Kentucky’s GOP-Held Senate Votes to Defund Planned Parenthood

The move is part of Republican lawmakers' conservative agenda designed to "send a message to voters."

The move is part of Republican lawmakers' conservative agenda designed to "send a message to voters." KET - Kentucky Educational Television / YouTube

Kentucky’s Republican-dominated state senate on Tuesday approved a bill to defund Planned Parenthood, though the Democratic-majority house could be a roadblock for the measure.

SB 7, also called the Defunding Planned Parenthood Legislation, is part of a conservative agenda that the state’s GOP lawmakers have designed to “send a message to voters,” according to Senate Majority Leader Damon Thayer (R-Georgetown). SB 7 will now go to the state house for consideration, where House Speaker Greg Stumbo (D-Prestonsburg) told Louisville public radio station WFPL he wasn’t sure if it would gain support. Democrats are trying to hold on to their 50-46 majority in the house as they face four special elections in March.

If the bill becomes law, it would create a three-tiered system for funding, placing the health-care organization on the last tier to receive whatever, if any, available funding remains. The first funding priority would be public health departments, and the second would be non-public clinics that provide comprehensive primary and preventive health services.

Kentucky gets about $5.6 million in federal Title X family planning funds, and about $331,000 of that went to Planned Parenthood of Indiana and Kentucky, according to WFPL. Planned Parenthood only recently began offering abortion services in Kentucky at its Louisville clinic. While many clinics receive Title X funding, Planned Parenthood of Indiana and Kentucky announced in December that the Louisville clinic would not be accepting those funds, meaning that any funding cuts would apply to clinics that do not offer abortion services.

“Planned Parenthood of Indiana and Kentucky is disappointed in defunding that limits the ability to provide crucial services and eliminates the possibility of future strategic collaborations around programming with cervical cancer prevention, teen pregnancy and HIV testing,” Patti Stauffer, Planned Parenthood of Indiana and Kentucky’s vice president of public policy, said in a statement.

The bill’s primary sponsor, state Sen. Max Wise (R-Campbellsville), wishes the state could do more to attack Planned Parenthood’s budget.

“Due to existing federal law and prior federal court of appeals decisions, this bill does not impact Medicaid funds that flow to Planned Parenthood,” Wise said in a press statement. “While that is regrettable … it is the current landscape within which we must work. … Until more significant changes can be made at the federal level, we must do what we can to keep public funds from groups like Planned Parenthood which callously profit from death.”

Many states have taken aim at Planned Parenthood after last year’s release of the surreptitiously recorded, heavily edited videos made by an anti-choice front group known as the Center for Medical Progress, which has worked closely with Republican legislators in attacking funding for the health-care organization.

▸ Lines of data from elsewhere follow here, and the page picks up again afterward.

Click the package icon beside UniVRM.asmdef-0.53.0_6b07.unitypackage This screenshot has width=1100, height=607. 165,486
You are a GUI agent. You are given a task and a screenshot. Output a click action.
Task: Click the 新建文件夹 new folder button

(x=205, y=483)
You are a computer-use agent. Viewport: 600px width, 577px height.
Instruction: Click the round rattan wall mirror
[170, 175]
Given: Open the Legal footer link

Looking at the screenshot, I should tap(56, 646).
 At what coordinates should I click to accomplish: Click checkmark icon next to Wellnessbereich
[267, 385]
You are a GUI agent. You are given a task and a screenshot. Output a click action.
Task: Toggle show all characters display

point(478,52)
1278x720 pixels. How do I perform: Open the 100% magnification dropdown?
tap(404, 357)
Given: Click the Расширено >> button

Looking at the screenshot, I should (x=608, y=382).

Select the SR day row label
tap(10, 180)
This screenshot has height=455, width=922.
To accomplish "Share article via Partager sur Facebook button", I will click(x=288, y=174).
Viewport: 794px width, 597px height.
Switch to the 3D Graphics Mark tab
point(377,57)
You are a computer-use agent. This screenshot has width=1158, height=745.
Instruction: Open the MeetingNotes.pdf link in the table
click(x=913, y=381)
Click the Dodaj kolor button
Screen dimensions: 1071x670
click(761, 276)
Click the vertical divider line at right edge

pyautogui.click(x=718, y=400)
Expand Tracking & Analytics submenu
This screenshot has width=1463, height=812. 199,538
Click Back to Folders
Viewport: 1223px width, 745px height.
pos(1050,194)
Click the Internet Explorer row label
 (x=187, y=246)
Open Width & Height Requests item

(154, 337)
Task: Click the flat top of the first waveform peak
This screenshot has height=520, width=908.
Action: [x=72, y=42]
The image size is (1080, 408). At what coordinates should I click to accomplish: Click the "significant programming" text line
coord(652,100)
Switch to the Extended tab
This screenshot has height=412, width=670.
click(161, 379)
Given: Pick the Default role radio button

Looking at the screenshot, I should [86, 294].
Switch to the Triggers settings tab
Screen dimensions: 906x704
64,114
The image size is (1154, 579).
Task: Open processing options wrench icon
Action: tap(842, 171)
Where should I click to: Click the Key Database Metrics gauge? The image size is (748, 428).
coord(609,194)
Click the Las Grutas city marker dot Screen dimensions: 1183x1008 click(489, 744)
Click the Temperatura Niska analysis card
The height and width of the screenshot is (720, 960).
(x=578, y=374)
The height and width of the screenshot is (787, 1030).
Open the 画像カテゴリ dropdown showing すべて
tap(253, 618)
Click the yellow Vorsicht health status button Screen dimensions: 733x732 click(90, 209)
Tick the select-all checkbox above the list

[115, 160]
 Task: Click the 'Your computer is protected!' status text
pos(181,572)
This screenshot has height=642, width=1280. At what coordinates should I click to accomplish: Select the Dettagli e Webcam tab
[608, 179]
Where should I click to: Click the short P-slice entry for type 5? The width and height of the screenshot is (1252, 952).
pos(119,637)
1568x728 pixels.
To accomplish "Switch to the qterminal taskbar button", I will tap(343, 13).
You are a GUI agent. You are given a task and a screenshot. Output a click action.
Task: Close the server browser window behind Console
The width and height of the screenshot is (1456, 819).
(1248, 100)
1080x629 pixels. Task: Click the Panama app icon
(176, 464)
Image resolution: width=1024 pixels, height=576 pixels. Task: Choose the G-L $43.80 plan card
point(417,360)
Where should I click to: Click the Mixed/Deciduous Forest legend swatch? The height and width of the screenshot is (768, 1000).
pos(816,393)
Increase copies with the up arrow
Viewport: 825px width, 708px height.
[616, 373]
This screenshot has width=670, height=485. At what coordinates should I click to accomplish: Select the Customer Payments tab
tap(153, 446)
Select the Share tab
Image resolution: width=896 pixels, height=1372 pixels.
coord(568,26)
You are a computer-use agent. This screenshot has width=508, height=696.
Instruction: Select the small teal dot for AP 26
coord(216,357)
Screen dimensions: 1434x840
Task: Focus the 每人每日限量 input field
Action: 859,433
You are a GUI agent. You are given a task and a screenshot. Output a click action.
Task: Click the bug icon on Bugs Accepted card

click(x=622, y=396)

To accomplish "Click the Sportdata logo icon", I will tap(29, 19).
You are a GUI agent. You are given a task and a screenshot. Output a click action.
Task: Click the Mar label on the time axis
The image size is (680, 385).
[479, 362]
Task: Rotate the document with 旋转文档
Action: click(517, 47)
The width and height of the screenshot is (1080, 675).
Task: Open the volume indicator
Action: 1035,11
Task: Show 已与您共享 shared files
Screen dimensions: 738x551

The videos were deceptively edited in an attempt to show that Planned Parenthood engaged in illegal fetal tissue sales. Multiple investigations have turned up no wrongdoing on the part of organization. Last month, a grand jury in Houston, Texas declined to indict Planned Parenthood for alleged criminal conduct related to its fetal tissue donation program, and instead indicted two of the anti-choice activists behind the smear videos.

Kentucky’s newly-elected Gov. Matt Bevin, a staunch opponent of abortion rights, has questioned the legality of abortion services at the Louisville clinic. Though Planned Parenthood officials maintain they are legally within their rights to offer those services, they have halted abortion care until the issue is resolved.

Sen. Reginald Thomas (D-Lexington) voted against SB 7, saying that the Planned Parenthood clinic in his district served 1,350 people in 2014, and that 60 percent of those people fell below 100 percent of the poverty line, according to a press statement.

“Planned Parenthood serves a profound public purpose in this country and in this state,” Thomas said. “First of all, Planned Parenthood serves women who ordinarily wouldn’t be able to … obtain the family planning services that we value as a society.”

Before the floor debate and subsequent vote on SB 7, the state senate went into recess so that some senators could walk another abortion-related bill, SB 4, to Bevin’s office for his signature. That bill, now signed into law, will force women to seek an in-person or real-time video conference with a health-care provider at least 24 hours before receiving abortion care. House Democrats added the “real-time video” option to the original informed consent bill as a less burdensome option for women seeking abortions.

CORRECTION: A version of this article incorrectly noted the state senate voted to defund Planned Parenthood on Wednesday. The vote was take on Tuesday.